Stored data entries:
----------------------------------------

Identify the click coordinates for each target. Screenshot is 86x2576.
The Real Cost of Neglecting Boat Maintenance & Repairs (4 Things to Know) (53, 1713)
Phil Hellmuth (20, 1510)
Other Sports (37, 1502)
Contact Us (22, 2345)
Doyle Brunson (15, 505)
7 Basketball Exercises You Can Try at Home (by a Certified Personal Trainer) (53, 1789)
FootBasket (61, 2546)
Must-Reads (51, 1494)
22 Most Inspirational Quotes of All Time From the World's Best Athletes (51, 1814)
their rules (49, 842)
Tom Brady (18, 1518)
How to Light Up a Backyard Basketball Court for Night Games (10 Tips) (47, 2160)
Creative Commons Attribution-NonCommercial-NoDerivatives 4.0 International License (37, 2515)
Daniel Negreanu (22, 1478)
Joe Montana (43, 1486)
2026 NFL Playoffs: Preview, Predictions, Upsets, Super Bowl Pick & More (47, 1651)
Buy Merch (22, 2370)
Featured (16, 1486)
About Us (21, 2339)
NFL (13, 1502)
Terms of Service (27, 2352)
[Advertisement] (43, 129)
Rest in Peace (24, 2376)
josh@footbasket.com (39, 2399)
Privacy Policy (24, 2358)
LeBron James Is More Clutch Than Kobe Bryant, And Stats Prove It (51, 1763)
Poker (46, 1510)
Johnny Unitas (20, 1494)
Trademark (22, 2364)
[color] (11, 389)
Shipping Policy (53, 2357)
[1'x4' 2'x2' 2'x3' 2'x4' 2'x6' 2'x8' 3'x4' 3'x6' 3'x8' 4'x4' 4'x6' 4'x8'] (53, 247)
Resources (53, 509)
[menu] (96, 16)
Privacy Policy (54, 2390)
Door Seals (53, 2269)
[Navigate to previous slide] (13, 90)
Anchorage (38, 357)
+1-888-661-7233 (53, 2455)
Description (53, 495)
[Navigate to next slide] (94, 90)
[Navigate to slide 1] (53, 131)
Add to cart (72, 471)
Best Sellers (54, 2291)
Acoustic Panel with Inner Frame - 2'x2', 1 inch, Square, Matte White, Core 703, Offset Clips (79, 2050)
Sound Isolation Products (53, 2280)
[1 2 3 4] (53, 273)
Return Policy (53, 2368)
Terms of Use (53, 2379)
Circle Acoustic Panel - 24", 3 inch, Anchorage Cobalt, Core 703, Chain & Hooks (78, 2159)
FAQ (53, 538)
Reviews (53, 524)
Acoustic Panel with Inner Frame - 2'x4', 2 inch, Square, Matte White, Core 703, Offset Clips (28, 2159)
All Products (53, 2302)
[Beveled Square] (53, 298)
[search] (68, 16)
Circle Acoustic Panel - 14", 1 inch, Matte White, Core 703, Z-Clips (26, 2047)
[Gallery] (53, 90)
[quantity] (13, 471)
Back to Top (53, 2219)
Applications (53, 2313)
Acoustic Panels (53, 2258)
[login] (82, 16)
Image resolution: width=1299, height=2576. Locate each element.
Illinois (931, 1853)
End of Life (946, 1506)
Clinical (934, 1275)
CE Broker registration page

----------------------------------------

- WORK INSTRUCTIONS: Set down, exactly as they appear above, all lines from the one that has "Anchorage (38, 357)" down to the one that has "Acoustic Panel with Inner Frame - 2'x2', 1", including those two and no others.

- RESPONSE TO THIS TASK:
Anchorage (38, 357)
+1-888-661-7233 (53, 2455)
Description (53, 495)
[Navigate to next slide] (94, 90)
[Navigate to slide 1] (53, 131)
Add to cart (72, 471)
Best Sellers (54, 2291)
Acoustic Panel with Inner Frame - 2'x2', 1 inch, Square, Matte White, Core 703, Offset Clips (79, 2050)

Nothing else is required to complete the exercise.